■ **GIVEN DATA**:
⟨
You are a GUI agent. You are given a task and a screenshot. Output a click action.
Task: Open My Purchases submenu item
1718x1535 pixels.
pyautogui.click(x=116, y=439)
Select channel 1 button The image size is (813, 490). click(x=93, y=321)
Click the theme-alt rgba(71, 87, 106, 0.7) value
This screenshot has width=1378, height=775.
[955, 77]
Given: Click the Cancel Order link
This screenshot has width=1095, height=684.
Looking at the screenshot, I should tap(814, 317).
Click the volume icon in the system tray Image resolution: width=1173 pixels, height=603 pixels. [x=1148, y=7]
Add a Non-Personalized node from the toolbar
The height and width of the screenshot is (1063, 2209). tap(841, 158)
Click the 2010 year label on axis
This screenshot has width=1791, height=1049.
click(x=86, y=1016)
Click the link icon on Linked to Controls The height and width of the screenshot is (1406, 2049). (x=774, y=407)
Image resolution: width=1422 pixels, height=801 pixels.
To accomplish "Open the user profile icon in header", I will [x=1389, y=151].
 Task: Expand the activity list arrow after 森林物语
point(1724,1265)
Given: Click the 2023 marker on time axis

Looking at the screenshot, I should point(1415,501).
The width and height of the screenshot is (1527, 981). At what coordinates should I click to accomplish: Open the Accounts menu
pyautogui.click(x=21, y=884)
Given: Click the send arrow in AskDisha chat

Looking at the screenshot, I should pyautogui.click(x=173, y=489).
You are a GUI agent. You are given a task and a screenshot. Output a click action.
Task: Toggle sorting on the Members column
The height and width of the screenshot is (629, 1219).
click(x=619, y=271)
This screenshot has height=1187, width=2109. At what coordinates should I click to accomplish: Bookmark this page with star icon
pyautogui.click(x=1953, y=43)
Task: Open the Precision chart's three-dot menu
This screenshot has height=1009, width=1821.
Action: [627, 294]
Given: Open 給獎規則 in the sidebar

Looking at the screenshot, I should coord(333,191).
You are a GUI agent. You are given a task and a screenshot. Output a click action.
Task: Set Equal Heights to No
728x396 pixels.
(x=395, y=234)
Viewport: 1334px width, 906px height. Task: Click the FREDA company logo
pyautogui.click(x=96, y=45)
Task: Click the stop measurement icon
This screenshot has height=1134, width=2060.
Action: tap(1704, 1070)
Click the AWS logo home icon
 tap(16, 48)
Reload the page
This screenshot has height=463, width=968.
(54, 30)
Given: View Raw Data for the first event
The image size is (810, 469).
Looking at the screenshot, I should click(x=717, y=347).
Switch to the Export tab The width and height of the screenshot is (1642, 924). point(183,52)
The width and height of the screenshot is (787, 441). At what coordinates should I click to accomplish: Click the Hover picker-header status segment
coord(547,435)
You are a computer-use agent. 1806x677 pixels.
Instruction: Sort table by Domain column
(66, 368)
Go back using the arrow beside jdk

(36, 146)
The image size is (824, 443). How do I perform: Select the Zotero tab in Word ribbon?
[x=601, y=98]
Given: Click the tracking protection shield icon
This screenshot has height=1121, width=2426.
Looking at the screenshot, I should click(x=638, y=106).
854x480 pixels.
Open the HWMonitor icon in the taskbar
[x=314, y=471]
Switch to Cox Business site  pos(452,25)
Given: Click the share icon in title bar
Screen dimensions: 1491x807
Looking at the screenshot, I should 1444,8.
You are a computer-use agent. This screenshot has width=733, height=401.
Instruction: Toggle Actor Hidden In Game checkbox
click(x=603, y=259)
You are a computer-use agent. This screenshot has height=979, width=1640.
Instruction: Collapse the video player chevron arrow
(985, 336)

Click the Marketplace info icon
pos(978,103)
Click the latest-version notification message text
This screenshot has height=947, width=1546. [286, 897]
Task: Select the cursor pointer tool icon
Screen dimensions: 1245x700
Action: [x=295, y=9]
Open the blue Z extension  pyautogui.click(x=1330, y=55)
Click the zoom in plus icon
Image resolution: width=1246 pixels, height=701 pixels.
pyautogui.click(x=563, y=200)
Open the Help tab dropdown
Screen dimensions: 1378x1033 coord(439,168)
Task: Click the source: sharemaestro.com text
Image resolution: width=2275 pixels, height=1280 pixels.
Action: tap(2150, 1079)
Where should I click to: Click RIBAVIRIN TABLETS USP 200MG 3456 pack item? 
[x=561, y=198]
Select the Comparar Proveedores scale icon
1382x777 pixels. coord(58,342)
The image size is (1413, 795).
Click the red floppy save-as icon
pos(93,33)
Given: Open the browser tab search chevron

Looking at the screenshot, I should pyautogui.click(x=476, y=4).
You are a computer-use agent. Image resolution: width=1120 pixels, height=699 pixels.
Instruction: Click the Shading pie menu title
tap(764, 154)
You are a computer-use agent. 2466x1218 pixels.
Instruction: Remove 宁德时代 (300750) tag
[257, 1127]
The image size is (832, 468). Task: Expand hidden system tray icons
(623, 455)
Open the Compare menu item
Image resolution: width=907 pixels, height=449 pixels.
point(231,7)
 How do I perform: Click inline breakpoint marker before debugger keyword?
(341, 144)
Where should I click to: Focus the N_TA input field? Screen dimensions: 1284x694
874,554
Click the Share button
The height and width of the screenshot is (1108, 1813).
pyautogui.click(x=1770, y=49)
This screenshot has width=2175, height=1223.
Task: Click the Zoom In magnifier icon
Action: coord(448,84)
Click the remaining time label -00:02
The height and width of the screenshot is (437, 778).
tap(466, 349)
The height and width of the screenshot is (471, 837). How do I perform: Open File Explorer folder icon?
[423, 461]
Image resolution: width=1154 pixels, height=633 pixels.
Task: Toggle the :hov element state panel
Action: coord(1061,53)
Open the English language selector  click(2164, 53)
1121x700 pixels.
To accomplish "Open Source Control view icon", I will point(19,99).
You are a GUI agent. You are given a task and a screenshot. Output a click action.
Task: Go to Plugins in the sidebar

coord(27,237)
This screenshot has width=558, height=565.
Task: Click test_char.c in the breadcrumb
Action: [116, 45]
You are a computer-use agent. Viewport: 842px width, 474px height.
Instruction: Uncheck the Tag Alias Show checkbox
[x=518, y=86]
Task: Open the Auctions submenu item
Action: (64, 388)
⟩
■ **ABOUT THIS EXERCISE**: Here you need to write out the listing above exactly, from its first line to its last.

■ **ANSWER BELOW**:
You are a GUI agent. You are given a task and a screenshot. Output a click action.
Task: Open My Purchases submenu item
1718x1535 pixels.
pyautogui.click(x=116, y=439)
Select channel 1 button The image size is (813, 490). click(x=93, y=321)
Click the theme-alt rgba(71, 87, 106, 0.7) value
This screenshot has width=1378, height=775.
[955, 77]
Given: Click the Cancel Order link
This screenshot has width=1095, height=684.
Looking at the screenshot, I should tap(814, 317).
Click the volume icon in the system tray Image resolution: width=1173 pixels, height=603 pixels. [x=1148, y=7]
Add a Non-Personalized node from the toolbar
The height and width of the screenshot is (1063, 2209). tap(841, 158)
Click the 2010 year label on axis
This screenshot has width=1791, height=1049.
click(x=86, y=1016)
Click the link icon on Linked to Controls The height and width of the screenshot is (1406, 2049). (x=774, y=407)
Image resolution: width=1422 pixels, height=801 pixels.
To accomplish "Open the user profile icon in header", I will [x=1389, y=151].
 Task: Expand the activity list arrow after 森林物语
point(1724,1265)
Given: Click the 2023 marker on time axis

Looking at the screenshot, I should point(1415,501).
The width and height of the screenshot is (1527, 981). At what coordinates should I click to accomplish: Open the Accounts menu
pyautogui.click(x=21, y=884)
Given: Click the send arrow in AskDisha chat

Looking at the screenshot, I should pyautogui.click(x=173, y=489).
You are a GUI agent. You are given a task and a screenshot. Output a click action.
Task: Toggle sorting on the Members column
The height and width of the screenshot is (629, 1219).
click(x=619, y=271)
This screenshot has height=1187, width=2109. At what coordinates should I click to accomplish: Bookmark this page with star icon
pyautogui.click(x=1953, y=43)
Task: Open the Precision chart's three-dot menu
This screenshot has height=1009, width=1821.
Action: [627, 294]
Given: Open 給獎規則 in the sidebar

Looking at the screenshot, I should coord(333,191).
You are a GUI agent. You are given a task and a screenshot. Output a click action.
Task: Set Equal Heights to No
728x396 pixels.
(x=395, y=234)
Viewport: 1334px width, 906px height. Task: Click the FREDA company logo
pyautogui.click(x=96, y=45)
Task: Click the stop measurement icon
This screenshot has height=1134, width=2060.
Action: tap(1704, 1070)
Click the AWS logo home icon
 tap(16, 48)
Reload the page
This screenshot has height=463, width=968.
(54, 30)
Given: View Raw Data for the first event
The image size is (810, 469).
Looking at the screenshot, I should click(x=717, y=347).
Switch to the Export tab The width and height of the screenshot is (1642, 924). point(183,52)
The width and height of the screenshot is (787, 441). At what coordinates should I click to accomplish: Click the Hover picker-header status segment
coord(547,435)
You are a computer-use agent. 1806x677 pixels.
Instruction: Sort table by Domain column
(66, 368)
Go back using the arrow beside jdk

(36, 146)
The image size is (824, 443). How do I perform: Select the Zotero tab in Word ribbon?
[x=601, y=98]
Given: Click the tracking protection shield icon
This screenshot has height=1121, width=2426.
Looking at the screenshot, I should click(x=638, y=106).
854x480 pixels.
Open the HWMonitor icon in the taskbar
[x=314, y=471]
Switch to Cox Business site  pos(452,25)
Given: Click the share icon in title bar
Screen dimensions: 1491x807
Looking at the screenshot, I should 1444,8.
You are a computer-use agent. This screenshot has width=733, height=401.
Instruction: Toggle Actor Hidden In Game checkbox
click(x=603, y=259)
You are a computer-use agent. This screenshot has height=979, width=1640.
Instruction: Collapse the video player chevron arrow
(985, 336)

Click the Marketplace info icon
pos(978,103)
Click the latest-version notification message text
This screenshot has height=947, width=1546. [286, 897]
Task: Select the cursor pointer tool icon
Screen dimensions: 1245x700
Action: [x=295, y=9]
Open the blue Z extension  pyautogui.click(x=1330, y=55)
Click the zoom in plus icon
Image resolution: width=1246 pixels, height=701 pixels.
pyautogui.click(x=563, y=200)
Open the Help tab dropdown
Screen dimensions: 1378x1033 coord(439,168)
Task: Click the source: sharemaestro.com text
Image resolution: width=2275 pixels, height=1280 pixels.
Action: tap(2150, 1079)
Where should I click to: Click RIBAVIRIN TABLETS USP 200MG 3456 pack item? 
[x=561, y=198]
Select the Comparar Proveedores scale icon
1382x777 pixels. coord(58,342)
The image size is (1413, 795).
Click the red floppy save-as icon
pos(93,33)
Given: Open the browser tab search chevron

Looking at the screenshot, I should pyautogui.click(x=476, y=4).
You are a computer-use agent. Image resolution: width=1120 pixels, height=699 pixels.
Instruction: Click the Shading pie menu title
tap(764, 154)
You are a computer-use agent. 2466x1218 pixels.
Instruction: Remove 宁德时代 (300750) tag
[257, 1127]
The image size is (832, 468). Task: Expand hidden system tray icons
(623, 455)
Open the Compare menu item
Image resolution: width=907 pixels, height=449 pixels.
point(231,7)
 How do I perform: Click inline breakpoint marker before debugger keyword?
(341, 144)
Where should I click to: Focus the N_TA input field? Screen dimensions: 1284x694
874,554
Click the Share button
The height and width of the screenshot is (1108, 1813).
pyautogui.click(x=1770, y=49)
This screenshot has width=2175, height=1223.
Task: Click the Zoom In magnifier icon
Action: coord(448,84)
Click the remaining time label -00:02
The height and width of the screenshot is (437, 778).
tap(466, 349)
The height and width of the screenshot is (471, 837). How do I perform: Open File Explorer folder icon?
[423, 461]
Image resolution: width=1154 pixels, height=633 pixels.
Task: Toggle the :hov element state panel
Action: coord(1061,53)
Open the English language selector  click(2164, 53)
1121x700 pixels.
To accomplish "Open Source Control view icon", I will point(19,99).
You are a GUI agent. You are given a task and a screenshot. Output a click action.
Task: Go to Plugins in the sidebar

coord(27,237)
This screenshot has width=558, height=565.
Task: Click test_char.c in the breadcrumb
Action: [116, 45]
You are a computer-use agent. Viewport: 842px width, 474px height.
Instruction: Uncheck the Tag Alias Show checkbox
[x=518, y=86]
Task: Open the Auctions submenu item
Action: (64, 388)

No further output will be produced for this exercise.